Coursera Data Science Capstone: Next Word Prediction Web Application

Bryan Scheiderer
March 12, 2017

Introduction

This Shiny web application was developed as part of the capstone course to the Coursera Data Science Specialization in conjunction with SwiftKey.

The assignment was to build an app using natural language processing to predict the next word from a user input of a word or short phrase. A large corpus of of blog, news and twitter data was used to build the model. Using the R programming language and packages, the data set was searched and tokenized, that is, ngram frequency tables were built from the data. Ngrams are sequences of words; in this case only 1, 2, and 3 ngram tables were used. More accurate models will use larger ngrams. The frequency at which ngram appears in the database was calculated and saved.

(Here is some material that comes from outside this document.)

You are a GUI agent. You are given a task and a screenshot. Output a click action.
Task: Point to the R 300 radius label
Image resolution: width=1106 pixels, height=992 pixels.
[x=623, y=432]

These saved data files are then searched by the model to predict the next word that follows the given user input text.

The Shiny Web App

The Next Word Prediction App is located at: https://bdscheiderer.shinyapps.io/WordPrediction/ Screenshot of the Next Word Prediction App

Prediction Algorithm Key Components

  • The user inputs a word string; only English words are supported at this time; only the last two words are used
  • The app will “clean” the user input of punctuation, numbers, profane words, stopwords and extra whitespace; the cleaned text is returned to the user interface for comparison
  • The prediction model then uses the clean word or words and searches stored 2- and 3-gram frequency tables for matches
  • The model is a simplified “backoff” prediction algorithm; the model first search the trigrams table for a match, if no match is found the model searches the bigrams table for a match; if there is no match in the trigrams or bigrams frequency tables, then the model randomly chooses three of the top 20 words in the unigram frequency table; while not statistically accurate, it is more interesting than simply offering the same top 3 words every time there are no other matches!

Future Improvements

Possible improvements for future versions:

  • Develop prediction model using stemming
  • Develop prediction model with stop words included
  • Use 4- and 5-word ngrams for better accuracy
  • Improve error detection from user input
  • Use different and larger word corpus for training purposes
  • Create larger ngram frequency tables for better accuracy
  • Improve user interface